Burrell: We've been offering Voice over IP services for four years now. We've actually seen it move from early adopter phase to early majority phase, especially among our multi-national customers. By moving to VoIP, customers gain two main things: Visibility and control, and cost savings.
Historically, voice [service] decisions are often made locally or nationally. In a larger country, that doesn't present many problems. But in some countries where the [voice] infrastructure is still emerging, it's harder to see things like who's using the service, and if there's any toll fraud occuring. Using VoIP gives you much better visibility and control.

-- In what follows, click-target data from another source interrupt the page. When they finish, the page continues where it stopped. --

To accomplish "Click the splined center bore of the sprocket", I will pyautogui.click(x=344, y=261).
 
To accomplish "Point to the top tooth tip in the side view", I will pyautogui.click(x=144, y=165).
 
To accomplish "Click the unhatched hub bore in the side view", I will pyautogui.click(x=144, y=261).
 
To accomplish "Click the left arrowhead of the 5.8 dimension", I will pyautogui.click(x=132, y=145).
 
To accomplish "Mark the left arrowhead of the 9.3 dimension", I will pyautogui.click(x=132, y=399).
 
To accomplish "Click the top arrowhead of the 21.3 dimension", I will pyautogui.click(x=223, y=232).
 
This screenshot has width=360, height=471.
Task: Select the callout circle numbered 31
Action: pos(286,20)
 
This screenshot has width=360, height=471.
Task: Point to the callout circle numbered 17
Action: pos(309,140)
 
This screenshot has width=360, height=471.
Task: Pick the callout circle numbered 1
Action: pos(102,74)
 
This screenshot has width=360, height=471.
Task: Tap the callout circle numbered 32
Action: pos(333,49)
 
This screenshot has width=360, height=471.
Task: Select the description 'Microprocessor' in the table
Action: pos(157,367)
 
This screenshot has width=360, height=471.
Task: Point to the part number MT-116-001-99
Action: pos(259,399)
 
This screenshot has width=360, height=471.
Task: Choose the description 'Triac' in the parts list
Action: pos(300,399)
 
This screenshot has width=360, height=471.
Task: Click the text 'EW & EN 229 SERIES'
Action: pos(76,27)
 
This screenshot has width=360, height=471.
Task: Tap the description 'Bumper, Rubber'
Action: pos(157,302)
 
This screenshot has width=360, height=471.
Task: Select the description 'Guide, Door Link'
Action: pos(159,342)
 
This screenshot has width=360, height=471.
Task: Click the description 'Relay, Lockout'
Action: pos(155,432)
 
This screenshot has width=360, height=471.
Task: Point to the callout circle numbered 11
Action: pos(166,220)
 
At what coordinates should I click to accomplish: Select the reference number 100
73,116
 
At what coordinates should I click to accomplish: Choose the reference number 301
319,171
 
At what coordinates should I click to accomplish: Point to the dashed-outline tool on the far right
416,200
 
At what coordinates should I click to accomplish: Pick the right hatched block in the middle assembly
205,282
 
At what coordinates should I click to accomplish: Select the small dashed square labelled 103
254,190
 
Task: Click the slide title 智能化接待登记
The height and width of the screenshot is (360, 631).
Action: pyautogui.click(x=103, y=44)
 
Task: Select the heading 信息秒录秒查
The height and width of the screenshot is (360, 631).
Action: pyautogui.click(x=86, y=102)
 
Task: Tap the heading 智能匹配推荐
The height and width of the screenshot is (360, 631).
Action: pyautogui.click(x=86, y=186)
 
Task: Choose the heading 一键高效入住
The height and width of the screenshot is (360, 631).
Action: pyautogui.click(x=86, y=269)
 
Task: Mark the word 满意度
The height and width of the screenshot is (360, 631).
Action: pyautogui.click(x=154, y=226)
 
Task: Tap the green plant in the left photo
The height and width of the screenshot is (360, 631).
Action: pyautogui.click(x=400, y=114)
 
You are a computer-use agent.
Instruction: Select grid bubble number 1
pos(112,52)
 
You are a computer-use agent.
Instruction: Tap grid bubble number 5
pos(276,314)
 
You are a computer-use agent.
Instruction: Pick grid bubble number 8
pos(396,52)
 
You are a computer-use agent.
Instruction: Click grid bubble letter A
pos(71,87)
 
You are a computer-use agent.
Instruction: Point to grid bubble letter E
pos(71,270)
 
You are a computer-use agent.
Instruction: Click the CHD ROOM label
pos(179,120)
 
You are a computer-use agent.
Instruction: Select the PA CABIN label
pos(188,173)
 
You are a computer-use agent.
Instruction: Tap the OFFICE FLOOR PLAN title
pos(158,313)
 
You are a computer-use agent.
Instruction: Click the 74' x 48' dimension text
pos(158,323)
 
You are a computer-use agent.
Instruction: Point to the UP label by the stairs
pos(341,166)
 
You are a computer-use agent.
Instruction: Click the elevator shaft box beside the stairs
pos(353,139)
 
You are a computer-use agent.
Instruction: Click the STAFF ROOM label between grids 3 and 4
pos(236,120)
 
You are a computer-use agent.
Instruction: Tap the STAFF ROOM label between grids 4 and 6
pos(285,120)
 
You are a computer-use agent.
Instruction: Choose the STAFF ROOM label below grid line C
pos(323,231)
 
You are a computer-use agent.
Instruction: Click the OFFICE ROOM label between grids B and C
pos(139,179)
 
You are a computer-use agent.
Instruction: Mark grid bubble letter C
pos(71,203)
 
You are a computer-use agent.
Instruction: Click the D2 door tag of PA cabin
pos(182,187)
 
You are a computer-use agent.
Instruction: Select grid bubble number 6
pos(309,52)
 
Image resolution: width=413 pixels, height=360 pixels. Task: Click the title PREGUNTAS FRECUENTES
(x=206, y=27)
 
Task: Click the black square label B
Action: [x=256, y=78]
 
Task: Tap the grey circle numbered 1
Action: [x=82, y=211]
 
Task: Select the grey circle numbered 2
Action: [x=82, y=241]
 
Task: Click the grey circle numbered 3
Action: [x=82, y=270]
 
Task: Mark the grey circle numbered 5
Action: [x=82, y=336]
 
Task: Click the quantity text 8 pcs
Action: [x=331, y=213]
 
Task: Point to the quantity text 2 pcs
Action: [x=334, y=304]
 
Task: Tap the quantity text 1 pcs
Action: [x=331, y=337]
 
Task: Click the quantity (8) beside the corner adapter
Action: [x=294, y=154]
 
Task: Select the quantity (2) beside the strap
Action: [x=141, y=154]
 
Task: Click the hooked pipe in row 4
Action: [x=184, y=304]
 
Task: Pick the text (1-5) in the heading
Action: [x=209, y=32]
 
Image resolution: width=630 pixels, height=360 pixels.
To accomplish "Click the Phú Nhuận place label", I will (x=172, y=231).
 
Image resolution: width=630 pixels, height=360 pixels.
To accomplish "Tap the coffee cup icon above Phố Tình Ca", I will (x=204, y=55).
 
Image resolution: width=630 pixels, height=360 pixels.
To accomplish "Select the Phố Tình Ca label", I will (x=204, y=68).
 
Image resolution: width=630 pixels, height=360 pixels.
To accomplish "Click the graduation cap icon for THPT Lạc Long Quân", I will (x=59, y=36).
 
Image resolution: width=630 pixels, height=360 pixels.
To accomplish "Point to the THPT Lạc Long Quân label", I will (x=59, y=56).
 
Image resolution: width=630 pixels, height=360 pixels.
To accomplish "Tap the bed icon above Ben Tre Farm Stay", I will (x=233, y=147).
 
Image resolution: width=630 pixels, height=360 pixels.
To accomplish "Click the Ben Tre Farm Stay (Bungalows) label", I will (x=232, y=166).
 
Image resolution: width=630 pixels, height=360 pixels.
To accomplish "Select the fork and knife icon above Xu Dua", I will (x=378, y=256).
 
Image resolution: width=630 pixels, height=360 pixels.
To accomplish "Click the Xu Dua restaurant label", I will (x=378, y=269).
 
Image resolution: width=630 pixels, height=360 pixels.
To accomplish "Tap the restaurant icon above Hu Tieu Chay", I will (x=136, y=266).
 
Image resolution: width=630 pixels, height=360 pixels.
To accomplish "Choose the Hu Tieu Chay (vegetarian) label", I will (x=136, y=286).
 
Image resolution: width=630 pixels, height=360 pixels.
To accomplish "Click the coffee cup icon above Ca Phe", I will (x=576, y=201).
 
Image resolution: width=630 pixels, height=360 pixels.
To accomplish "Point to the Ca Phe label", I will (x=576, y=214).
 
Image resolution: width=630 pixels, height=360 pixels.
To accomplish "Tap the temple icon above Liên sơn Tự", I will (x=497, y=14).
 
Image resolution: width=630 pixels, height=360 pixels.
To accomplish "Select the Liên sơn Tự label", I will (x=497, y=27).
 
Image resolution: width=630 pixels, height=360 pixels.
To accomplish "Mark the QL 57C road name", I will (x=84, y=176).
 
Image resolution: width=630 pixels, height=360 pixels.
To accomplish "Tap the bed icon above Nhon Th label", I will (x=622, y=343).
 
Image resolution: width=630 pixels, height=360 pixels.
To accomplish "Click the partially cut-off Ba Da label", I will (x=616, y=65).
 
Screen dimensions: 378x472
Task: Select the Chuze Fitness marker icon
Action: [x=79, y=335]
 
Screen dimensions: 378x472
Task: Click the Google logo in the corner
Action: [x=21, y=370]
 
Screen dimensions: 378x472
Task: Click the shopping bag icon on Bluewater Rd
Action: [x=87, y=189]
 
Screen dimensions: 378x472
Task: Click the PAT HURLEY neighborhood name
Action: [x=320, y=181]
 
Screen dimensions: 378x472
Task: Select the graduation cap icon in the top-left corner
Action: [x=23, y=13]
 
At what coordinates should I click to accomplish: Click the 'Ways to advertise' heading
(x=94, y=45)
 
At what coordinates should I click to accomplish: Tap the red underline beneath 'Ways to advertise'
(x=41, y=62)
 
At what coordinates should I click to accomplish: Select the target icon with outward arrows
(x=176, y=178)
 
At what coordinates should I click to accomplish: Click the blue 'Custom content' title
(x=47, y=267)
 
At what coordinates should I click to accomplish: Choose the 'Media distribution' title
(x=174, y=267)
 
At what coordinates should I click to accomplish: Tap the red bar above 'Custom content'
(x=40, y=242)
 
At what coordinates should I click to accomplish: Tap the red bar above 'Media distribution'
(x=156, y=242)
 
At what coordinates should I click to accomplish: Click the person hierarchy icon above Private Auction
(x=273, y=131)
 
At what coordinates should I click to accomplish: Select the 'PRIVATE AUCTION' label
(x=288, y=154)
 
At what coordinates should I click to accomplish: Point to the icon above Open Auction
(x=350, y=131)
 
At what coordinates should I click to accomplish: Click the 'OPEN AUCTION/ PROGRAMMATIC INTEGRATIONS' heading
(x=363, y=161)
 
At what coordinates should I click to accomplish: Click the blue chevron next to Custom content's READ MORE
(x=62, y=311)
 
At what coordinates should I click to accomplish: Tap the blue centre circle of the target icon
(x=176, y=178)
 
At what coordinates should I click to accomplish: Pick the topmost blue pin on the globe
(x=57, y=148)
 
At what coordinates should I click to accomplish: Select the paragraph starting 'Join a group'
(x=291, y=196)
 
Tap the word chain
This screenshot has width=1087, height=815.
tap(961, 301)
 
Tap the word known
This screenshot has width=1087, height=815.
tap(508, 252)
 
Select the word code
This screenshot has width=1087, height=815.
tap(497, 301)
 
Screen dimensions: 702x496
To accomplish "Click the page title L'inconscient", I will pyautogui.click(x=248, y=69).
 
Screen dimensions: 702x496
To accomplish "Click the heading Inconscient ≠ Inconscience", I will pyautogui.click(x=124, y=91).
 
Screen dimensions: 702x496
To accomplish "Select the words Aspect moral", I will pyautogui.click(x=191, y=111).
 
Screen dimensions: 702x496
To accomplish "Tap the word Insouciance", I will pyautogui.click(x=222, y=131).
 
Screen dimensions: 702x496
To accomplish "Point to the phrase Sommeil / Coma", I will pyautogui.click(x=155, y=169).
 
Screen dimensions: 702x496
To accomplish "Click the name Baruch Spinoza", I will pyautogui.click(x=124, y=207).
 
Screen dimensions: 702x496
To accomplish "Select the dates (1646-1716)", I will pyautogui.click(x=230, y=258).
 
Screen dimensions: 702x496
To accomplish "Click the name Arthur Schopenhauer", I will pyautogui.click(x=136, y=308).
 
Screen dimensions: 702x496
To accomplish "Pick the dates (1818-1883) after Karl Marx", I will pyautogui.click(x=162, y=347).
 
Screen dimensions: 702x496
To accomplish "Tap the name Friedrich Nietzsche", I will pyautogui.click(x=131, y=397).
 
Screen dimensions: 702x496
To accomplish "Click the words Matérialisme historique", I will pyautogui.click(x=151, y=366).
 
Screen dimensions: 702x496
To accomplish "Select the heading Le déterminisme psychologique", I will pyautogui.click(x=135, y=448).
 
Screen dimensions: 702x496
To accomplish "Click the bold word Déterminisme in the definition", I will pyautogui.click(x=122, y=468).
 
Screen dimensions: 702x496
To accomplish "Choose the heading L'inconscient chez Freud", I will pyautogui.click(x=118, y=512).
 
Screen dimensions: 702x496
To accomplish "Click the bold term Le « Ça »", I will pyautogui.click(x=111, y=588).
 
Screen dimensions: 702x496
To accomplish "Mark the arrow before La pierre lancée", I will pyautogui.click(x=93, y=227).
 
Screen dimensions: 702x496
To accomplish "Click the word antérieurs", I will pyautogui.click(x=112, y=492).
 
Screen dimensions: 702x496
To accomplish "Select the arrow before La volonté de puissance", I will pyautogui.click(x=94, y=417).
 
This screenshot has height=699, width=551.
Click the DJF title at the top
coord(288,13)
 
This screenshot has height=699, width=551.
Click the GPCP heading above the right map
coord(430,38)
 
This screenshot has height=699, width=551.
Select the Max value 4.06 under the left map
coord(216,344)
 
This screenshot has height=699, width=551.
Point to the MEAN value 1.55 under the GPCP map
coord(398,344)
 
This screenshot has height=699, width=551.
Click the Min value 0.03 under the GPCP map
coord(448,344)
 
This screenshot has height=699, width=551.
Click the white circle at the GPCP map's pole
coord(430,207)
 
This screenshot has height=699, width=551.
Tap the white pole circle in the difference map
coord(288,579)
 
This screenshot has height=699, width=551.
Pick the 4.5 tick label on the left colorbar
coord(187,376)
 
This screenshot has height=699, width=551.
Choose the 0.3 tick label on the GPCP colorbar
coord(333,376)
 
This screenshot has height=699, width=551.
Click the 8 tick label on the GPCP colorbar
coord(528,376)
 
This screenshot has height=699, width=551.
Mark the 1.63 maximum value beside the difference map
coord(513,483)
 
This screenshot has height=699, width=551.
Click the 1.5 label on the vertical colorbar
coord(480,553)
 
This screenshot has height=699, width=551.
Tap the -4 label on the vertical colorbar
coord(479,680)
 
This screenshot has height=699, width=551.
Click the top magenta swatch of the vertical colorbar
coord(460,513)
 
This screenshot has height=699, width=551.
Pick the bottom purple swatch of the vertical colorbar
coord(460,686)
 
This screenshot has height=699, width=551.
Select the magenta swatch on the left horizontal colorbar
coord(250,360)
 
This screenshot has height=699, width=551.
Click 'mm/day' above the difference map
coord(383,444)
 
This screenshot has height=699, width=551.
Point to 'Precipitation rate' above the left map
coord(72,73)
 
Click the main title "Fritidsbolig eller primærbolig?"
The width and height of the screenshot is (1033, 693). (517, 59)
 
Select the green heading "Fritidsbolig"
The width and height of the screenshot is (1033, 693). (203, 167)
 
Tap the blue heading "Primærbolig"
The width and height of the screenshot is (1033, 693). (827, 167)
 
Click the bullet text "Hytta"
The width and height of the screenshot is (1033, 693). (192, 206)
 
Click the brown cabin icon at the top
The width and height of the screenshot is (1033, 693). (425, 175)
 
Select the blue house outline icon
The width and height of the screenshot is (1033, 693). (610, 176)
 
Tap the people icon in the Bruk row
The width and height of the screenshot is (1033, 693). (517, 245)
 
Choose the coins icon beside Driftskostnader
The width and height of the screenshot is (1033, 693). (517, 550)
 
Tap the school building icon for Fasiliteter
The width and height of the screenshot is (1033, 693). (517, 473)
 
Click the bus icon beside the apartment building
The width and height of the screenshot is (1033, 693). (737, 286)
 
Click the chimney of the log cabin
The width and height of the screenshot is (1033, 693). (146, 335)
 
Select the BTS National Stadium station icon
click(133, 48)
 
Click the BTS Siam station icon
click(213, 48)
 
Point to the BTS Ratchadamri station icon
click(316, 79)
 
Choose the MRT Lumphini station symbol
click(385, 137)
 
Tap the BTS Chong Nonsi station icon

Cost savings come from the ability to eliminate a separate voice access circuit, plus all the calls between corporate locations [on the IP VPN] are free. For outside calls, there is a simplified pricing scheme, since you're not dealing with different rate plans determined by where the call originates. You're only paying based on where the call terminates.
Networking Pipeline: Some observers have called VoIP a "fad," and that it won't ever completely replace the current switched voice network. Your thoughts?
Burrell: It [voice moving to IP] is going to happen. It's a matter of when, not if. From a LAN standpoint and a PBX standpoint, the battle was over a few years ago, when the TDM manufacturers said [IP] was the path forward. All the long-distance companies are already using [VoIP] in the backbone.